Mayur says the DFS confirmed that the project has the potential to provide a post-tax net present value of US$131 million (10% discount rate) and an internal rate of return of 103.7%.
Orokolo will produce a number of products including vanadium titano-magnetite (VTM), DMS magnetite, construction sands and a zircon-rich valuable heavy mineral concentrate.
An operational design with an initial capex of $20.48 million has been calculated to establish a five million tonne per annum mining and processing operation and is forecast to be paid back in just over a year, the company says.
Mayur managing director Paul Mulder said the DFS not only reconfirmed the robust economics of the prefeasibility study but also improved them with further project definition and optimisation.
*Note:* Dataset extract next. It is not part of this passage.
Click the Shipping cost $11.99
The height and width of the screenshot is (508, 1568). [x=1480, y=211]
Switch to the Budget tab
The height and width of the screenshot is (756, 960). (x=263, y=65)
In a deal struck in January 2019, China Titanium Resources Holdings (CTRH) is to provide up to $25 million in funding for the project and an operational delivery solution to earn up to 49% of the Mayur's wholly owned subsidiary that houses the project and the company's wider industrial sands portfolio.
This provides a fully funded solution without needing to raise capital from Mayur shareholders, the company said.
"The results of the DFS are extremely encouraging and confirms the value of Mayur's 51% share in the Orokolo project of about $67 million, which is roughly equivalent to the entire market value of Mayur Resources today," Mulder said.
Mayur will aim to submit a mining lease application next month.
Commissioning of a pilot plant and trial shipments will be targeted by the second quarter of 2021, with a final investment decision to follow.
Mayur announced last week it would divest its PNG copper and gold projects into a Toronto-listed shell company to focus on its bulk commodity projects.
Shares in Mayur closed at A50c on Friday, valuing the company at $80.6 million.